**Extracted information**
□ □ □ □ □

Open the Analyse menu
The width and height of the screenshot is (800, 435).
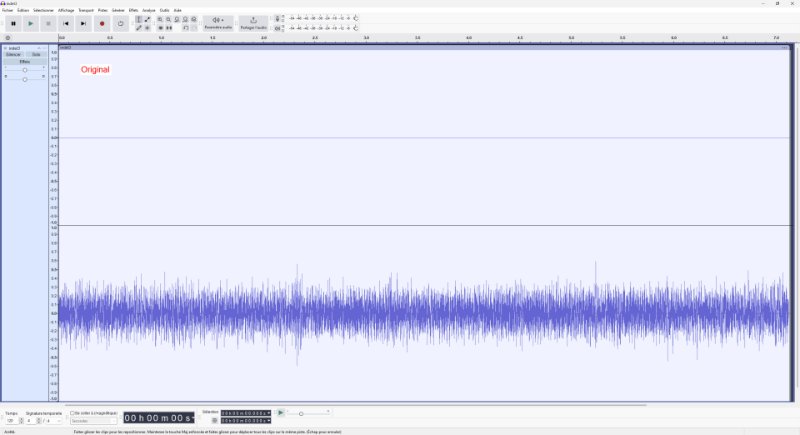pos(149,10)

□ □ □ □ □

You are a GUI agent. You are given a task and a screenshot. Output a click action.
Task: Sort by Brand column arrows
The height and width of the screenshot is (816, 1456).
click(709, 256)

□ □ □ □ □

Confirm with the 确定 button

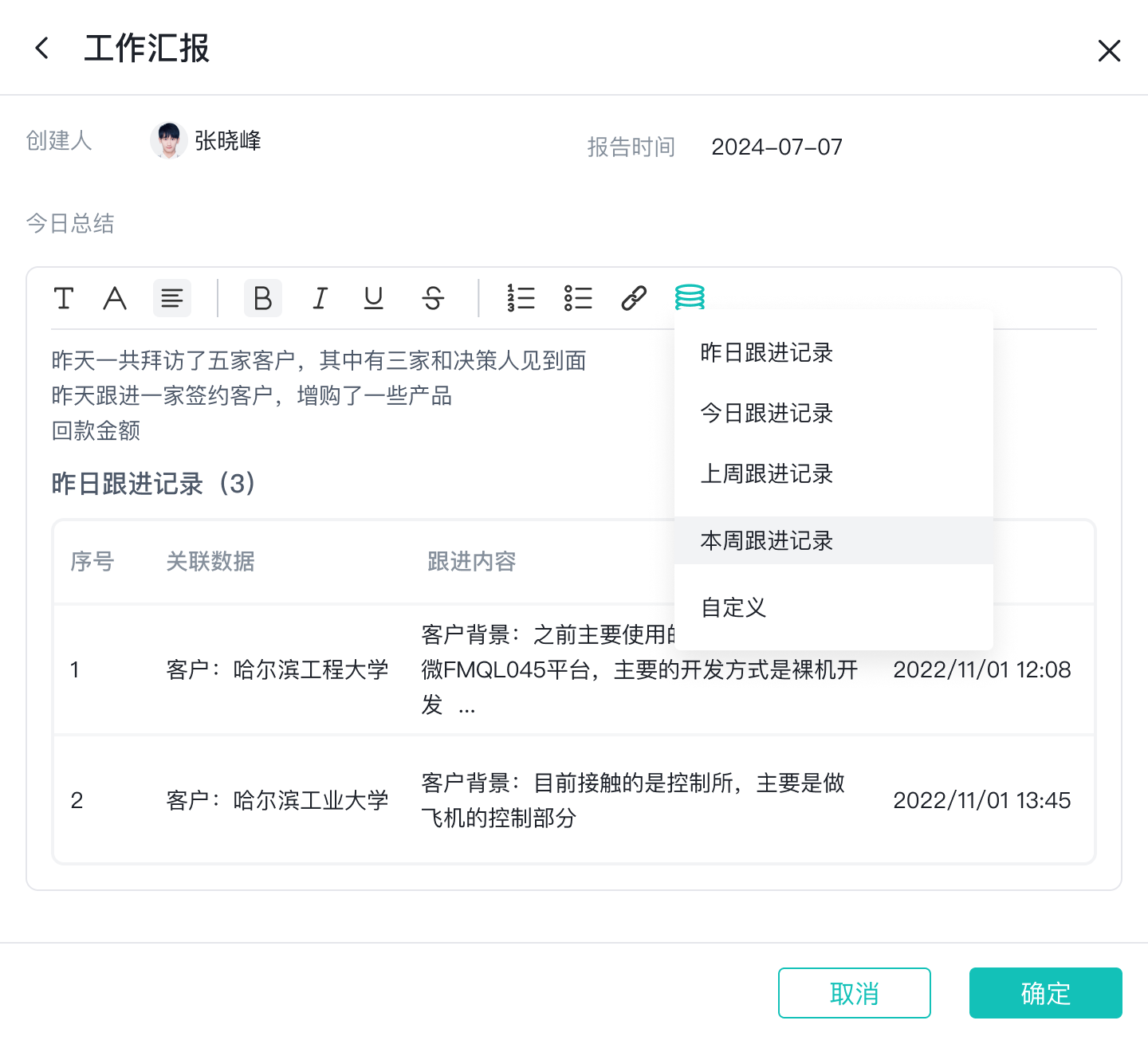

□ □ □ □ □

Recast the lines from the one with "Open the Analyse menu" up to and including the one with "pos(149,10)" as a numbered list, covering only those lines and skipping any blank lines. Leave the pictures out of your answer.

**Reply to the exercise**
1. Open the Analyse menu
2. The width and height of the screenshot is (800, 435).
3. pos(149,10)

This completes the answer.